**** TEKST OM TE LEZEN

Kwaliteitsbewaking in het hoger onderwijs in Nederland en Vlaanderen: vervolgonderzoek 2013
Verslag van het Rekenhof en de Algemene Rekenkamer aan het Vlaams Parlement en de Tweede Kamer der Staten-Generaal
In dit rapport geven we samen met het Belgische Rekenhof een vervolg aan ons onderzoek uit 2008 naar de kwaliteitsbewaking in het hoger onderwijs in Nederland en Vlaanderen. We hebben nagegaan of het nieuwe toetsingskader voor de erkenning van opleidingen ook het gerealiseerde eindniveau meeneemt en of het nieuwe toetsingskader gebruikt wordt. Verder hebben we onderzocht of de belangrijkste knelpunten in het oude accreditatiesysteem nu verholpen zijn. Hieronder leest u de conclusies en aanbevelingen over het Nederlandse onderwijssysteem. Voor de bevindingen over het Vlaamse onderwijssysteem verwijzen we u naar het rapport.
Conclusies
Aandacht voor inhoud en eindniveau, onderbouwing van oordelen
Er is in Nederland in de periode 2008–2012 meer aandacht gekomen voor de inhoudelijke onderwijskwaliteit en – mede door de Inhollandproblematiek – voor het gerealiseerde eindniveau. Toch zijn er nog kanttekeningen te plaatsen bij de onderbouwing van de oordelen van zowel de visitatiecommissies als de accreditatie-organisatie NVAO. Daarmee bestaat het risico dat slecht scorende aspecten van een opleiding onzichtbaar blijven. De NVAO gebruikt deels de nieuwe bevoegdheden om aanvullende informatie op te vragen, maar zij zet nog niet alle mogelijkheden in.
Harmonisatie kwaliteitsbewaking
De verschillen in kwaliteitsbewaking tussen Nederland en Vlaanderen worden groter, doordat de bewindspersonen zich bij de uitwerking van het nieuwe stelsel meer op de specifieke problemen en doelstellingen van het eigen land hebben gericht. Een gemeenschappelijke basis is juist van belang, omdat Nederland en Vlaanderen elkaars diploma’s zullen erkennen.
Kosten en doorlooptijden
We hebben een globale schatting gemaakt van het accreditatiestelsel: 25 miljoen euro per jaar. De beschikbare informatie is echter zeer beperkt, met name over de interne kosten die de onderwijsinstellingen maken. Er zijn nog geen aanwijzingen dat instellingen in het hoger onderwijs de beoogde kostenvermindering van 25% al hebben gerealiseerd. De uitvoeringslasten van het accreditatiestelsel lijken nu vooral door de reactie op de Inhollandproblematiek niet te verminderen. De administratieve lasten blijven ook hoog doordat instellingen zelf behoefte hebben veel informatie aan te leveren.

********
**** MATERIAAL

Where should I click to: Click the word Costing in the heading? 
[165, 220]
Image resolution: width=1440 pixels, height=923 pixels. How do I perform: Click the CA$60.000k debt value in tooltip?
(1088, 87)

********

■ **OPDRACHTEN**
1 > Herhaal woord voor woord het stuk uit het verslag over kwaliteitsbewaking tussen "Kosten en doorlooptijden" en "aan te leveren.", met die woorden erbij.
2 > Beantwoord met behulp van het verslag over kwaliteitsbewaking:
(a) Uit welk jaar is het eerdere onderzoek waarop dit verslag een vervolg is?
(b) Hoeveel kost het accreditatiestelsel per jaar volgens de globale schatting?
(c) Hoe groot was de kostenvermindering die instellingen in het hoger onderwijs moesten halen?
De regels hierboven staan op zichzelf en horen niet bij het verslag over kwaliteitsbewaking.

■ **ANTWOORDEN**
1 >
Kosten en doorlooptijden
We hebben een globale schatting gemaakt van het accreditatiestelsel: 25 miljoen euro per jaar. De beschikbare informatie is echter zeer beperkt, met name over de interne kosten die de onderwijsinstellingen maken. Er zijn nog geen aanwijzingen dat instellingen in het hoger onderwijs de beoogde kostenvermindering van 25% al hebben gerealiseerd. De uitvoeringslasten van het accreditatiestelsel lijken nu vooral door de reactie op de Inhollandproblematiek niet te verminderen. De administratieve lasten blijven ook hoog doordat instellingen zelf behoefte hebben veel informatie aan te leveren.

2 >
(a) 2008
(b) 25 miljoen euro per jaar
(c) 25%